According to
Keats Autumn may be the season of mists and mellow fruitfulness but in our
modern world Summer is the season of noise and mega machining of the gardens,
forests, fields and frantic road and other works of all kinds.
Economically
it is inefficient. Around us we have dozens of houses each with its own
lawnmower for a patch of grass at best the size of a football penalty area and
often so small a dog could hardly chase its own tail in it. Labour should
promise to nationalise the gardens and plan and allocate the cutting of grass
according to need and the rest.
More to the
point I often see a gardener with a large energy consuming trimmer fiddling
away with a bush, taking up to half an hour to trim which I could have done in
my prime in five minutes with a pair of shears.
Why have so
many people paid so much out for all this big noisy kit when the machinery of
old, manual, limited in size did the job just as well? Is it the "man"
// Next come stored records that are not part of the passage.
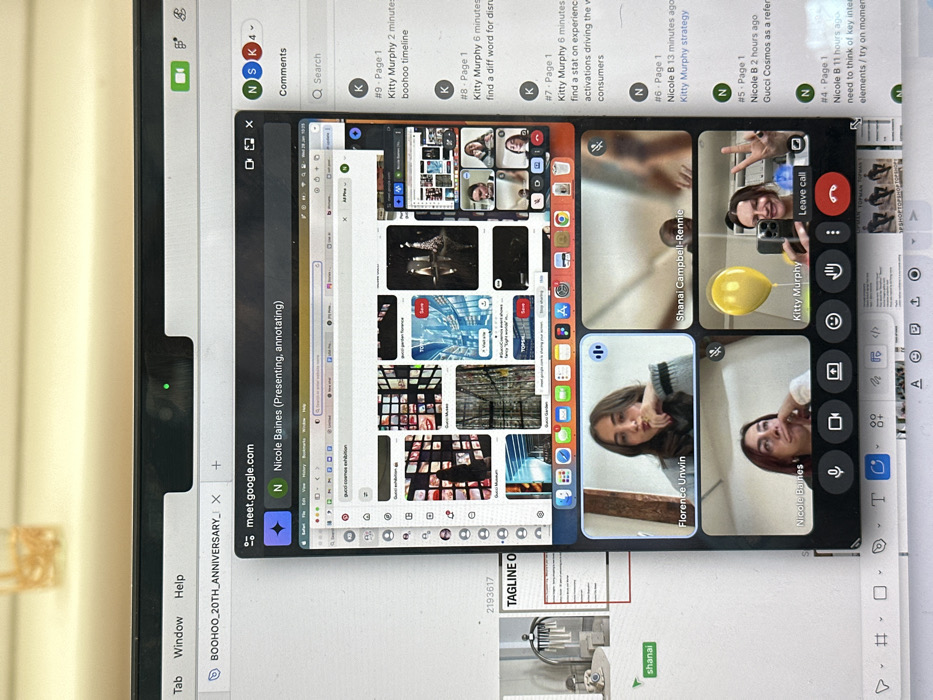The width and height of the screenshot is (933, 700).
Task: Toggle the green FaceTime camera menu bar icon
Action: coord(180,76)
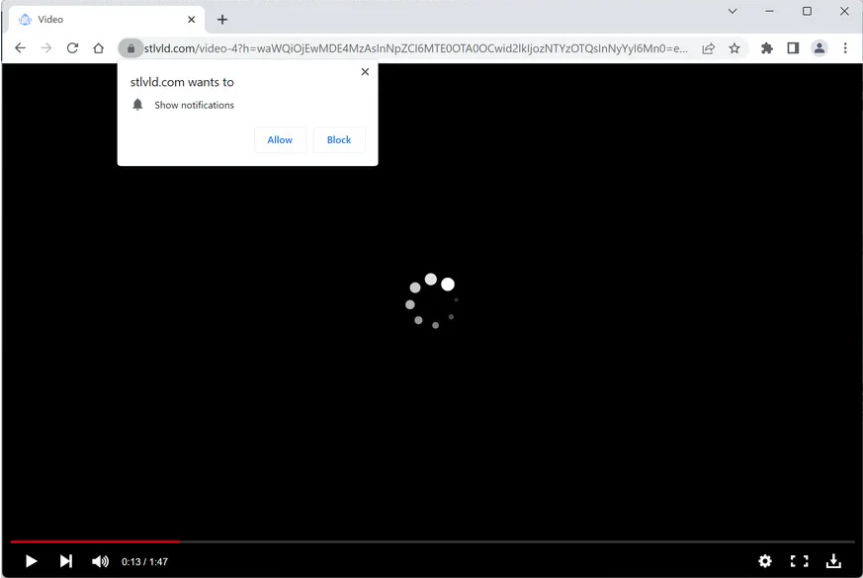The image size is (863, 578).
Task: Share this page from the address bar
Action: tap(708, 48)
thing of mine is bigger than yours or the "woman" thing of look at mine and how
much it costs to use it?
People put in
at the boundaries of their gardens bushes and trees more suited to ancient or
tropical forests which grow to vast sizes and take a great deal of time,
trouble and expense to manage and a lot more later if they are left to grow on
too far.
Cue the Monty
Python team and lumberjack song. Perhaps I am too much a man of the past
longing for the quiet Sundays when after lunch one would
simply rest in a chair and enjoy the silent world of the seventh day.
Unless, of
course, the Salvation Army turned up their brass band blasting and with a
chorus bellowing that we should march on to glory. My father used to tell them
where to go.
But it wasn't
glory.
I've just come from trimming the hedge with a noisy hedge trimmer. The main benefit is that it allows me to sit down afterwards with a slice of cake and a cup of coffee without feeling guilty.